WASHINGTON. D.C. – With unemployment rate rising to 10.2 percent (crossing the double-digit threshold for the first time since 1983), representing a loss of 190,000 jobs,


House Committee on Oversight and Government Reform Ranking Member Darrell Issa (R-CA) questioned the sincerity of the Obama Administration and Congressional Democrats today who claim they are “saving or creating” jobs yet continue to advance policies that kill jobs, raise taxes, punish small businesses and adds to our national debt.  H.R. 3962, a 1,990 page bill costing nearly $1 trillion that raises taxes, raises health care costs, punishes California and adds to our national debt while hurting America’s seniors, families and small businesses:


“Despite months of townhalls in which millions of Americans voiced their concerns and opposition to a government-run forced public-option, Congressional Democrats are about to follow Barack Obama and Nancy Pelosi off the cliff to advance a bill that raises taxes, health care costs and fails to provide the quality and affordable coverage the American people have been promised for months,” Issa said.  “House Democrats are in a position today to either take ownership of this job-killing, tax-rising bill that masquerades as legitimate health care reform or they can learn from states that have already gone down this road and failed – either way, the American people will ultimately hold them accountable because they know exactly who is responsible.”


Consider This:

  • Soon after implementation of Tennessee’s TennCare program, a single-payer public health option launched in 1994, many employers dropped their employees’ private coverage benefit.  As a result, 45 percent of new TennCare enrollees came from private plans, not from the uninsured.  Within four years of TennCare’s creation, more than one-sixth of the Tennessee population was enrolled in TennCare, expanding the state’s cost to nearly one-third of its entire revenue.
  • Kentucky didn’t do much better with its mid-1990s reform attempt.  The Bluegrass State set caps on insurance premiums, required a minimum level of coverage for all insurance packages sold in the state and implemented a community rating system that absorbed the cost of insuring patients with unhealthy habits into the general pool.  Within three years of the first substantial reforms, 40 insurance companies left the state, leaving only two underwriters of individual private plans for more than 4 million people.  Premiums skyrocketed for everybody, options decreased and a state with a 12 percent uninsured population ended up with 16 percent.
  • The Empire State’s reform efforts have resulted in some of the highest costs in the nation.

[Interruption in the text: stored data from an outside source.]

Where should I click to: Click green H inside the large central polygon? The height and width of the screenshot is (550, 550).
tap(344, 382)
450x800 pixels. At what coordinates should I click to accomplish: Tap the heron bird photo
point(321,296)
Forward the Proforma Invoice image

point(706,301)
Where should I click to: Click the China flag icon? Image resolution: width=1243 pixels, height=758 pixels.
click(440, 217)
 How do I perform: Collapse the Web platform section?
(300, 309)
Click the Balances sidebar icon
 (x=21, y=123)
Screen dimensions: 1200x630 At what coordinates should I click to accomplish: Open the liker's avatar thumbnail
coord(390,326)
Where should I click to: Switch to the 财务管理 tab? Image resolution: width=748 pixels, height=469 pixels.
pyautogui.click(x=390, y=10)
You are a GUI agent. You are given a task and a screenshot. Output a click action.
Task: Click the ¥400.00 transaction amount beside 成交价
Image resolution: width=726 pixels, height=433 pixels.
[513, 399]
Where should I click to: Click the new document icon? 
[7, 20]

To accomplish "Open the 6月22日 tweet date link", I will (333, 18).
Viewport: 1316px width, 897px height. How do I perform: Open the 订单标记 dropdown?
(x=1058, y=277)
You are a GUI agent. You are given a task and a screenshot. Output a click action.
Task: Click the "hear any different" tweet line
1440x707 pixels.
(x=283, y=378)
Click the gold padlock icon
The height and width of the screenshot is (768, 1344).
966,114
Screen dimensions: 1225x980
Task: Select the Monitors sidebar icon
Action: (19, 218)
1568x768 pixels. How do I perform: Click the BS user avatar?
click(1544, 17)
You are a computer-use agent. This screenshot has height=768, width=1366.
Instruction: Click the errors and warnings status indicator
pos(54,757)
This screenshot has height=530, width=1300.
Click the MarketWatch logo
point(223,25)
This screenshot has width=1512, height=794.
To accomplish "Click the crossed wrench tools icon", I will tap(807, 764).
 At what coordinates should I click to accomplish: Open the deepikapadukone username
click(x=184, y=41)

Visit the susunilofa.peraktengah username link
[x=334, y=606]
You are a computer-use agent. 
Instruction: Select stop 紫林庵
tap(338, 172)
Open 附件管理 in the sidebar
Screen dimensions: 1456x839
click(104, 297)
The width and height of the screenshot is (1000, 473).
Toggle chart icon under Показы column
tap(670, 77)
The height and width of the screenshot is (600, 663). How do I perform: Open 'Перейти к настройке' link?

Each year, New York City residents pay an average of $9,000 for individual coverage and more than $26,000 for family coverage.  This is in part because New York has 51 insurance mandates, some of which include podiatry coverage and hormone replacement therapy.
  • Massachusetts is fighting out-of-control cost increases despite having established an “exchange” — or state health insurance connector — similar to the one now included in one version of the Senate health bill.  As originally designed for Massachusetts, the insurance connector was to be a marketplace for competition, but because the state sets unreasonably high coverage standards, there are few options and little competition. All of which, mind you, results in higher prices and less access to quality medical care.  Because of the influx of newly covered individuals in the state, wait times to visit primary-care physicians can take more than 100 days in some rural areas.  As predicted by those who oppose expanded government involvement in health care, Massachusetts is experiencing some of the worst health care rationing in the country.